TASK DESCRIPTION:
Shift every coordinate in the answers by adding 15 to each number, and write out the lines again, requests included, for the stretch from the line containing "You are a computer-use agent. 790x452 pixels." through the line containing "tap(434, 144)". Give only those lines.

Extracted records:
+-------+

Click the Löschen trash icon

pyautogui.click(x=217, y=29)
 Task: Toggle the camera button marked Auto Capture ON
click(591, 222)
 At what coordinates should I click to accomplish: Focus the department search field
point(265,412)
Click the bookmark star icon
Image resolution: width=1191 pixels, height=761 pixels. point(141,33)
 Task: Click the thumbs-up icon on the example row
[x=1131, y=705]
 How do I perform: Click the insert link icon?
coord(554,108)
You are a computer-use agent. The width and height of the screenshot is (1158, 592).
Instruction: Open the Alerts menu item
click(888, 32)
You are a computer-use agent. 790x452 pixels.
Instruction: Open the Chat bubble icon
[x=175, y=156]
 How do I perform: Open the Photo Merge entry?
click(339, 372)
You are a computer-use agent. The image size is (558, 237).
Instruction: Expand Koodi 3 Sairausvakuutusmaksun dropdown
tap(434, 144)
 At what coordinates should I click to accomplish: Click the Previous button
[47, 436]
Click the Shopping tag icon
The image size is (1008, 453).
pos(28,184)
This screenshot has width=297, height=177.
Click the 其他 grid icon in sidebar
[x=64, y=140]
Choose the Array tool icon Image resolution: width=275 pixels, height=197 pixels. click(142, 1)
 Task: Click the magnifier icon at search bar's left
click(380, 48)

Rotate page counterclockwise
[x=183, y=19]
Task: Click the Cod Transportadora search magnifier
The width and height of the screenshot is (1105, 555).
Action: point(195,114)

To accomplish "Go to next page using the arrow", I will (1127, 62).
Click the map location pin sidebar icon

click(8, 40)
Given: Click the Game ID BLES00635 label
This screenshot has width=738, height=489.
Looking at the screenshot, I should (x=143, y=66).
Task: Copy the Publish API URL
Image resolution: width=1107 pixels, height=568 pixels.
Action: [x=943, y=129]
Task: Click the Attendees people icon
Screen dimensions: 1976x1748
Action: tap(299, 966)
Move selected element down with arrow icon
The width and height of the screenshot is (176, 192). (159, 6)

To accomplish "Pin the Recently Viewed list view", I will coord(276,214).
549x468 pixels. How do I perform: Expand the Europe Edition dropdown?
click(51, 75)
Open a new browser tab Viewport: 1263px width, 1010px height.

+-------+

TASK RESPONSE:
You are a computer-use agent. 790x452 pixels.
Instruction: Open the Chat bubble icon
[x=190, y=171]
 How do I perform: Open the Photo Merge entry?
click(354, 387)
You are a computer-use agent. The image size is (558, 237).
Instruction: Expand Koodi 3 Sairausvakuutusmaksun dropdown
tap(449, 159)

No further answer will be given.